Stored data
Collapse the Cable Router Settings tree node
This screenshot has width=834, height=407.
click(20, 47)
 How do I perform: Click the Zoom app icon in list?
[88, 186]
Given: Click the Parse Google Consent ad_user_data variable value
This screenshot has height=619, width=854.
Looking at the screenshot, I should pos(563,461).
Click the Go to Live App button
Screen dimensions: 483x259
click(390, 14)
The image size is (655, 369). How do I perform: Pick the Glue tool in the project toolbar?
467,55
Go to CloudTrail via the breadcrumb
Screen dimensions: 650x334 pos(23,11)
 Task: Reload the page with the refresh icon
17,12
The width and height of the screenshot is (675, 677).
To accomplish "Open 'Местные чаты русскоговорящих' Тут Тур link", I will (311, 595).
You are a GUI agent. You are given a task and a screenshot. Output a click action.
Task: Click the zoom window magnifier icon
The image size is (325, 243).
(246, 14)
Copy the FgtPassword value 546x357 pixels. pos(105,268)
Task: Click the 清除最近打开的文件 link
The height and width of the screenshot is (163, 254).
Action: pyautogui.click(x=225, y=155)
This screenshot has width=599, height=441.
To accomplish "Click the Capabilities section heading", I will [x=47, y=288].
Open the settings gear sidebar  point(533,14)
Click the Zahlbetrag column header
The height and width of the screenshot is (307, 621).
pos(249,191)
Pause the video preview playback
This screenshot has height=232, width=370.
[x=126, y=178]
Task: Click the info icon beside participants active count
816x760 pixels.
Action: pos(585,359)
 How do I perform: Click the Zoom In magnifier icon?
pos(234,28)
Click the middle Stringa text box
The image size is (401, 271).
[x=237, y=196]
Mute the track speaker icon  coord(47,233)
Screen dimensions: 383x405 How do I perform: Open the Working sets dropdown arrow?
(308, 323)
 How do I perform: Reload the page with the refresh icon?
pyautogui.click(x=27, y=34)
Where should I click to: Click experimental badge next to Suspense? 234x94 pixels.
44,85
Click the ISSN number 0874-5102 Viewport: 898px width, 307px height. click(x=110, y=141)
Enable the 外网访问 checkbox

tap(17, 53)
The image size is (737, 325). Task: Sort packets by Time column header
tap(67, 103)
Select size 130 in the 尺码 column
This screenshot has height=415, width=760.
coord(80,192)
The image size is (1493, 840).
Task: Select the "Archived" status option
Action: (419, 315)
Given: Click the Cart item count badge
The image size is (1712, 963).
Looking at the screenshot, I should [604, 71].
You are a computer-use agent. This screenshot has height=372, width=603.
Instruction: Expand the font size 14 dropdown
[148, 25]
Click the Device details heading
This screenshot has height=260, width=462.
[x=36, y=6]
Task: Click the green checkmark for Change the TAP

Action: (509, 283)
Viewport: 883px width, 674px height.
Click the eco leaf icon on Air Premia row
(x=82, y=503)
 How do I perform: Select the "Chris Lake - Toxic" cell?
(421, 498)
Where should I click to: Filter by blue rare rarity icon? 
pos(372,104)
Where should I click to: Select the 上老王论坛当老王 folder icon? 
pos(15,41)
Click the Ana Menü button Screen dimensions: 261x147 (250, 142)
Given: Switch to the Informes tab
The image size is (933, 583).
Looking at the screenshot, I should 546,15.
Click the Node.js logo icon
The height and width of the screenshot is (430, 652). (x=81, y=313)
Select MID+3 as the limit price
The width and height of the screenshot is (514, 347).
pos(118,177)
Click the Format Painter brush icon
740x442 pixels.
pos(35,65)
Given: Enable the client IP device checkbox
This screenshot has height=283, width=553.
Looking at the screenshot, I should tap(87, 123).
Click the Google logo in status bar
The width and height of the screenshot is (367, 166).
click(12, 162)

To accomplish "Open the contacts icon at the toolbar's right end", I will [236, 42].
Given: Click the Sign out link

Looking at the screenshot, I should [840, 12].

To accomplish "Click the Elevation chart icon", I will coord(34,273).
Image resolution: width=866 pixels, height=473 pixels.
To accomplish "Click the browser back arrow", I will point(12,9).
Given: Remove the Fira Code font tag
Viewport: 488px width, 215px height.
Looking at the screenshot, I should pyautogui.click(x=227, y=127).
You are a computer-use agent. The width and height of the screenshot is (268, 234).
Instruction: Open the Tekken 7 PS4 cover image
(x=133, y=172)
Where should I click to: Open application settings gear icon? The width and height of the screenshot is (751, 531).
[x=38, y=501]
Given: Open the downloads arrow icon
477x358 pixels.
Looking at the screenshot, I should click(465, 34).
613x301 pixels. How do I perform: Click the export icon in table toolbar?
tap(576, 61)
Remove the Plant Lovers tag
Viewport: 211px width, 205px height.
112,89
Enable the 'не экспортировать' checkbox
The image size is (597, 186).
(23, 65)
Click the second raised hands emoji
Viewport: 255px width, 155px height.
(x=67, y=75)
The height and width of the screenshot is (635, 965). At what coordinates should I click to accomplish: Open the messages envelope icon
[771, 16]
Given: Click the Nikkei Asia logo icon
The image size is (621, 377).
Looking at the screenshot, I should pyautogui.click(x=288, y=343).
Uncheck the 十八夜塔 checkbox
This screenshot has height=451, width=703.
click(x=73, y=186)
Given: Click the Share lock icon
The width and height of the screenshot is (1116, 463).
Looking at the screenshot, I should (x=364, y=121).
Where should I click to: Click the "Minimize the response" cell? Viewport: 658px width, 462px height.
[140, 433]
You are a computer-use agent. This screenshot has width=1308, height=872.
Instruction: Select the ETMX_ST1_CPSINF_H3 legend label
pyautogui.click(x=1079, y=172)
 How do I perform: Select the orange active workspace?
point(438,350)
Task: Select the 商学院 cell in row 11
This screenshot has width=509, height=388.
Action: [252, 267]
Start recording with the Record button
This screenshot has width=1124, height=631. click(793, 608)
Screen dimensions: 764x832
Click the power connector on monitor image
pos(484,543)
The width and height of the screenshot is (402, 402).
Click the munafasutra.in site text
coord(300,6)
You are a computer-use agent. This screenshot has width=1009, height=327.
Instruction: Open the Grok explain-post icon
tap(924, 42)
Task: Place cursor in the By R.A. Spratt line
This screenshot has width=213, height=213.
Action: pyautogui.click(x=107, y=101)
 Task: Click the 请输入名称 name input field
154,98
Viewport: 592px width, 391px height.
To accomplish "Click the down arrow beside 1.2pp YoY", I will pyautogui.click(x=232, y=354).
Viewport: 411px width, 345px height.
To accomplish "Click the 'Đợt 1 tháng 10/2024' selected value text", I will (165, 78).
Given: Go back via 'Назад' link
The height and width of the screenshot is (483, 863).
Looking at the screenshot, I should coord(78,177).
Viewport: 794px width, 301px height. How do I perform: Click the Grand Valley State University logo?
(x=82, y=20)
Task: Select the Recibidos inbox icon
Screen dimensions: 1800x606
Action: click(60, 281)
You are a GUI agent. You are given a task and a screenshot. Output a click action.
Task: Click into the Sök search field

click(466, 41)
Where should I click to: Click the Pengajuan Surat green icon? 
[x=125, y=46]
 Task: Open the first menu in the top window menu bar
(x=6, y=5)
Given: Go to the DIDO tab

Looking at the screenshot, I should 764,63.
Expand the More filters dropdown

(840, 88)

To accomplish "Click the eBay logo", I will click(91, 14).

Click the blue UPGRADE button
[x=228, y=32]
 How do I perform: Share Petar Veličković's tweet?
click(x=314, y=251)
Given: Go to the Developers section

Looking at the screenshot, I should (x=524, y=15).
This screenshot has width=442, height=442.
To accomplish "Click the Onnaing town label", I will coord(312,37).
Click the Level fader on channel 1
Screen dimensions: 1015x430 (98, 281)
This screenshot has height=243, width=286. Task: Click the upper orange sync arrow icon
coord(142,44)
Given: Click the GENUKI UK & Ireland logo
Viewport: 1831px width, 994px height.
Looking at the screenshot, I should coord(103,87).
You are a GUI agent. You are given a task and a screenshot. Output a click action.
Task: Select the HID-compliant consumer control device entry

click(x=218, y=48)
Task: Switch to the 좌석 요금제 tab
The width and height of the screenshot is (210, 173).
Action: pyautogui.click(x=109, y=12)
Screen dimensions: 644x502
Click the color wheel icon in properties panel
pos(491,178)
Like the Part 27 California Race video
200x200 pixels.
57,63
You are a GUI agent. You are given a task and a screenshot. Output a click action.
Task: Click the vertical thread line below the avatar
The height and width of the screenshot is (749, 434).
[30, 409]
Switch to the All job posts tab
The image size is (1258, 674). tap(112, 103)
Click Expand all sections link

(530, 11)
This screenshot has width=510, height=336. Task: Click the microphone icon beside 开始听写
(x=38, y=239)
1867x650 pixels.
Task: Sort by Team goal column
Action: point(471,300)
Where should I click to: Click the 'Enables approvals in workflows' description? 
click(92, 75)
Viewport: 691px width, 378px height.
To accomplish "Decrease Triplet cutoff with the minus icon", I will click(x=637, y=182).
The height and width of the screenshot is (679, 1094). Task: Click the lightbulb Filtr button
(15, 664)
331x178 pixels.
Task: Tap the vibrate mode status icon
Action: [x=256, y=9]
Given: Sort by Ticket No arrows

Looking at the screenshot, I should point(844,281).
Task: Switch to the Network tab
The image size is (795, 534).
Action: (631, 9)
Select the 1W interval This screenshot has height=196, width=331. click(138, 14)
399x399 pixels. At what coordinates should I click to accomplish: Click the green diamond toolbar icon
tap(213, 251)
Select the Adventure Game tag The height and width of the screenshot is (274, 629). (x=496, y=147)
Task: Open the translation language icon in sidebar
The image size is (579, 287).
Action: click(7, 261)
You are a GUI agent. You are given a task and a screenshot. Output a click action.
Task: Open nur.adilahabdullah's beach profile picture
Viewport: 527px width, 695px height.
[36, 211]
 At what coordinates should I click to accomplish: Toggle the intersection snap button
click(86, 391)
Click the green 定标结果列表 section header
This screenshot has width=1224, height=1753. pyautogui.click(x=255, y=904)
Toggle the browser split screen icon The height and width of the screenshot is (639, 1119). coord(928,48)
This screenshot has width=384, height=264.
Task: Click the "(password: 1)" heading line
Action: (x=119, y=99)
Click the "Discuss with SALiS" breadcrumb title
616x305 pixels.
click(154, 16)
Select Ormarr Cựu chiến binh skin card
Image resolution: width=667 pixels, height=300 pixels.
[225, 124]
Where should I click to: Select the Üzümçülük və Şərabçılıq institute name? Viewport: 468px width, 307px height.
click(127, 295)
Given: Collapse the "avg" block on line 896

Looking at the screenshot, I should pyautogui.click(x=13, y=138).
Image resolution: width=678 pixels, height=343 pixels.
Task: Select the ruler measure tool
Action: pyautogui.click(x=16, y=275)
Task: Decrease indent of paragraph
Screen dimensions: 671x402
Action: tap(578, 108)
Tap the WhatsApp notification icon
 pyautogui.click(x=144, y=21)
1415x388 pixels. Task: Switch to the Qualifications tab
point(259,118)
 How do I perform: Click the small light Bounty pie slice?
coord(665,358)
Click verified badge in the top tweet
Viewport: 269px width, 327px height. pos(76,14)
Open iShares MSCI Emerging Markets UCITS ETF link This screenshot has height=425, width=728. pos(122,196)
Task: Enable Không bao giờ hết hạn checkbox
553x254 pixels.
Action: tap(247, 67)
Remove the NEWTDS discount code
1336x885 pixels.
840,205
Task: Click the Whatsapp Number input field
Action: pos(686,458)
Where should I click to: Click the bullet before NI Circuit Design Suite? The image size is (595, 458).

### Activity:
For each line above that includes "computer", copy the line.

### Response to this task:
You are a computer-use agent. This screenshot has height=372, width=603.
You are a computer-use agent. The width and height of the screenshot is (268, 234).
You are a computer-use agent. This screenshot has width=1308, height=872.
You are a computer-use agent. This screenshot has width=1009, height=327.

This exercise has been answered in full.